- e-Sword Resources
- BeST
- Reference & Training
- Forums
- Blogs
- Support Us
Tool Request
Thu, 03/11/2010 - 11:38
Hello
I ‘m wondering if a tool could be created to check verse structure in a txt file being prepped for conversion to E-Sword
In a normal Old and New Testament Bible there are 31,102 verses
Each book has a set amount of Chapters and each chapter has a set amount of verses
Here is what I‘m encountering I create from PDF files using OCR software on old Bibles the text tends to smear slightly and causes 8 to come out as 3 and 5 as 6 and so on
To top that off the Bible that I am working on in part is from the vulgate which does not follow the KJV verse structure
correct
1Kings 8:1
1Kings 8:2
1Kings 8:3
1Kings 8:4
1Kings 8:5
1Kings 8:6
1Kings 8:7
1Kings 8:8
1Kings 8:9
1Kings 8:10
1Kings 8:11
1Kings 8:12
1Kings 8:13
1Kings 8:14
1Kings 8:15
1Kings 8:63
1Kings 8:64
1Kings 8:65
1Kings 8:66
Incorrect verses
1Kings 3:1
1Kings 8:2
1Kings 8:8
1Kings 8:4
1Kings 8:6
1Kings 8:6
1Kings 8:7
1Kings 8:8
1Kings 8:9
1Kings 8:10
1Kings 8:11
1Kings 8:12
1Kings 8:13
1Kings 8:14
1Kings 8:15
1Kings 8:63
1Kings 8:64
1Kings 8:65
1Kings 8:66
1Kings 8:67
The tool would read TXT files and as many other formats as the programmer can make it
The tool would check the books in the Bible and tell you if a book is missing or misspelled and where
The tool would check the chapters in a Bible and tell you if you are missing or have to many and where
The Tool would check the verses in a Bible and tell you if you are missing or have to many and where
In short it would verify that the file being checked is a match to the KJV verse structure and any deviation would be reported with location so it can be examined and fixed
God Bless and Keep You
David
Thu, 03/11/2010 - 12:50
#2
Re: Tool Request
I'm also writing a tool to compare two resources.
jonathon
What will your tool compare words or verse structure
David
Thu, 03/11/2010 - 16:12
#3
Re: Tool Request
DSaw wrote:
What will your tool compare words or verse structure
Neither/both.
Currently, it is a multi-stage process checker.
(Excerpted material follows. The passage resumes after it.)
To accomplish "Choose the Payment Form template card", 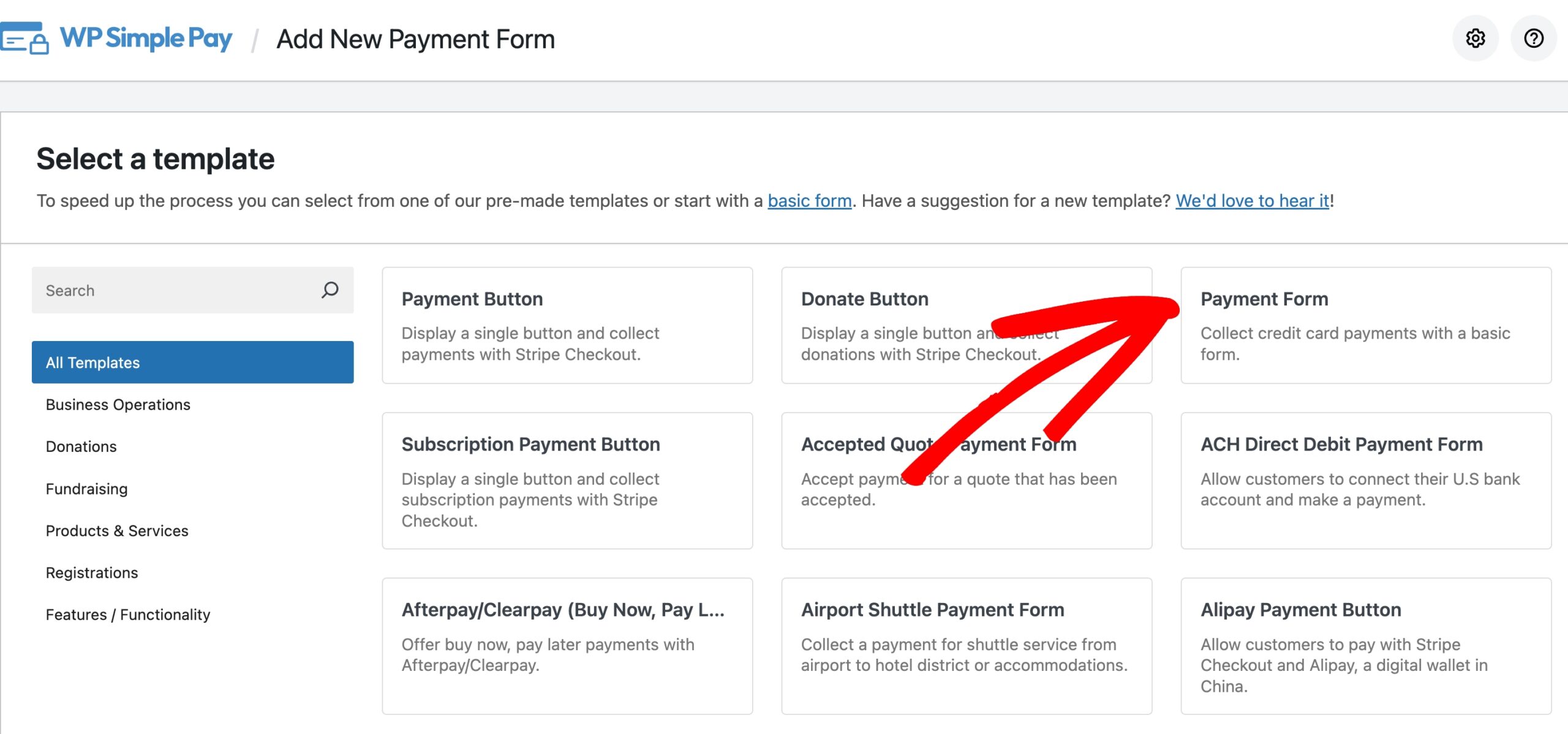I will tap(1365, 325).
Stage One: Read the file that is plain text, and start a new line every time it encounters an arabic number. The output from this process is written to a file --- junk.bak.
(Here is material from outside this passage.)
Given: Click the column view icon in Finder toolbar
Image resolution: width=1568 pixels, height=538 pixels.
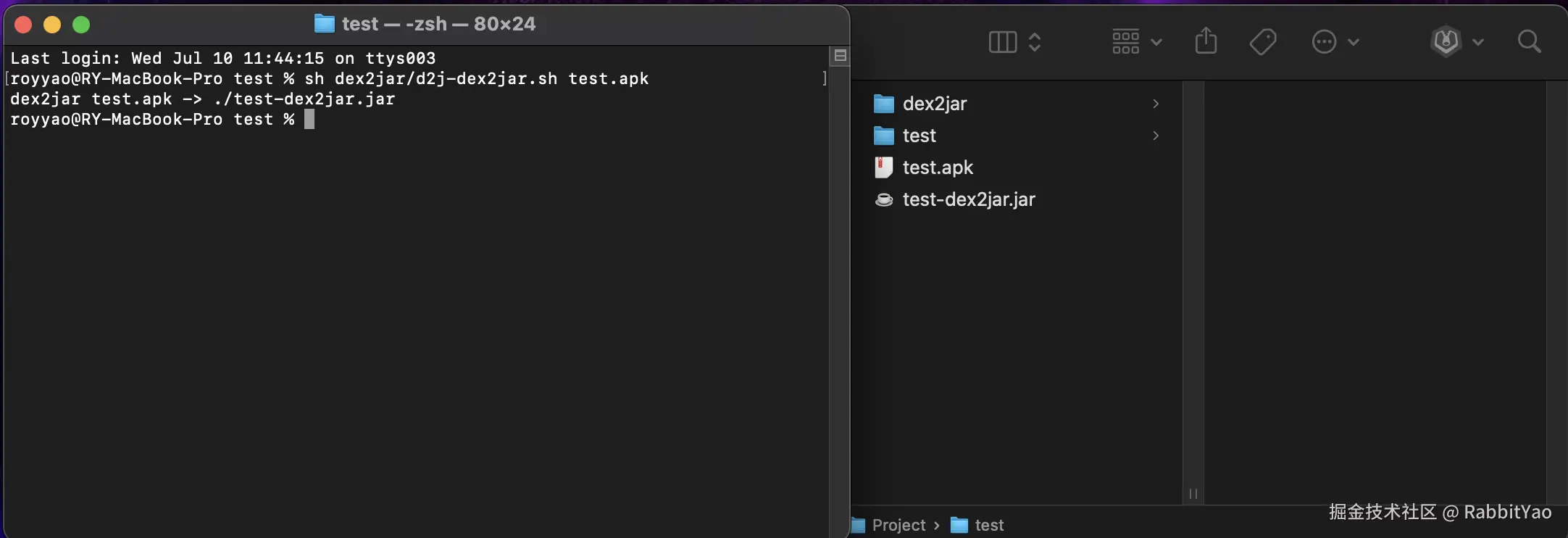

This is the stage where the header, /header, crossref, and /crossref data is written to a commentary file.
Stage Two: Read junk.bak. Clean up PrAz, GreekEsther, Psalms 152-155, and any other Canonical books that e-Sword doesn't currently have slots for. The resulting file is written to working.bak. This is the stage where books are checked for the "correct" number of chapters, and each chapter is checked to verify that it has the "correct" number of verses. [Eventually, this stage will also convert other versification schemes to that used by e-Sword, prefixing each verse with what it was in the original versification scheme.]
Stage Three: Read working.bak. Compare the number of words in each line, with the number of words in the Greek TR & LXX, Latin Vulgate, English KJVA, and Hebrew MT. The results of this are written out to a file --- word_length.bak
Stage Four: Read word_length.bak, and write out a file issues.txt. This file contains a list of verses that are either 10% longer than expected, or 10% shorter than expected. (This section is both language, and writing system independent.) What it does, is calculates the difference between the words in the line, and the number of words in the texts it uses as "source documents", as a percentage. It then calculates the average percentage of the text, and lines that deviate from that percentage by more than ten percent, are flagged as being "possible errors". This routine isn't perfect, but it is a good indication that text is in the "wrong" place.
Stage Five: Read working.bak. Write out concordance.txt and cross_ref.txt. concordance.text is an alphabetical list of every word in the text, ready for importing into a dictionary. cross_ref.txt is a listing of every word in the text, sorted by verse, ready for importing into a commentary file. (I'd better explain this. For Gen 1:1, it lists all of the words used in that verse, alphabetically, and next to each word, a list of where else that word is used. EG: For John 1:1, it is "sample_word John 1:1, John 1:2, John 1:5, etc".) Think of it is a concordance for every word in the verse. Or, as I call it _The Concordance At The Bottom of the Page_. For a single Bible, it isn't that useful. But when four or five translations are merged together, especially if Biblical Languages are included, it helps clarify --- or as I did last night, refute claims made about the usage and/or meaning of the word. (Last night's example was the claim that "Baptiso", used for "washing hands" in Mark 7:3. Both TR and NA-26 uses "Nipto" there, not "Baptiso". ["Nipto" usually refers to "cleaning, as an ablution". "Baptiso" is used in Mark 7:4, for washing couches.])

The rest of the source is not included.